Hi! Im pretty much quiet in this forum as i usually read from other threads, today I'm back to present my tanks .
So… one of my tanks has 47 gallons, populated with a mix of fish species and also few amano shrimps. 

Fauna: 
AngelFish (Pterophyllum scalare) x3, 
Gouramis (Trichogaster trichopterus) x2, 
Siamese Algae Eater (SAE - Crossocheilus siamensis) x4, 
Ancistrus (Ancistrus cirrhosus) x1,
Amano shrimps (Caridina multidentata) x5.
Pomacea (Pomacea haustrum) x2
Neritina zebra (Neritina natalensis) x2

Plants: 
Microsorum pteropus,
Heteranthera zosterifolia, 
Rotala rotundifolia.
Anubias barteri.

Equipments:
Aquatlantis aquarium - dimensions: W100xD41xH50cm (39.5x16.25x19.75”)
Lighting: 2x 39w T5 (TLD 840)
External filter - JBL CristalProfi e901
CO2 system – ProFlora 201u + adapt 500g CO2 bottle.

Deco:
Red wood
Aquarium sand

If you want to know more , please feel free to ask anything.
I’ve attached a pic, but I think it better shows the video below.

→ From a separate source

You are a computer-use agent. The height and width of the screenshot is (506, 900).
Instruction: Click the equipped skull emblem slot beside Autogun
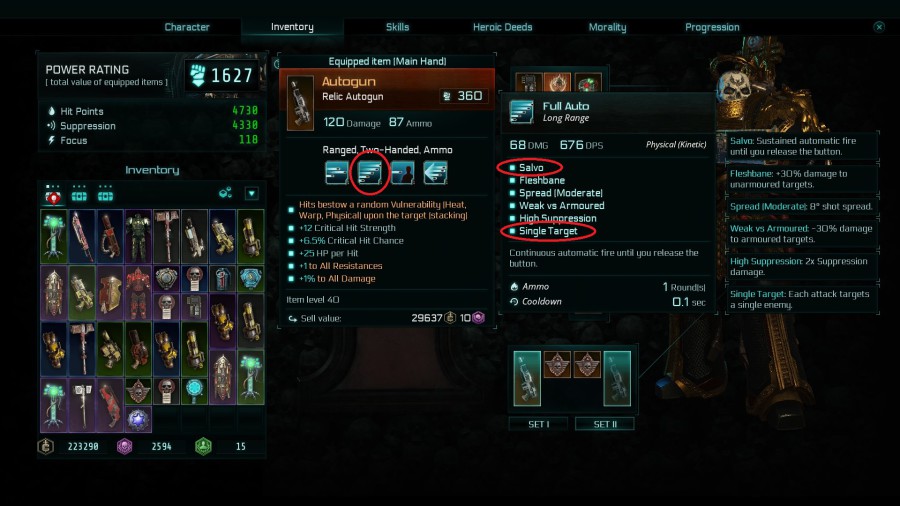557,365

[ame]https://www.youtube.com/watch?v=umHpQwNrfKg[/ame]


----------



## susankat (Nov 15, 2008)

Nice looking tank. Love the wood.


----------



## welok (Jul 20, 2015)

Absolutely beautiful!


----------



## Alex CC (Aug 6, 2016)

thank's

hi, now I come to you with a picture of the setup at one week distance.
The wood is darker now and I’m thinking to cover it with some moss. 
I also need to trim the rotala to make it bushy.


----------



## welok (Jul 20, 2015)

It's doing great, and looking simply marvelous!


----------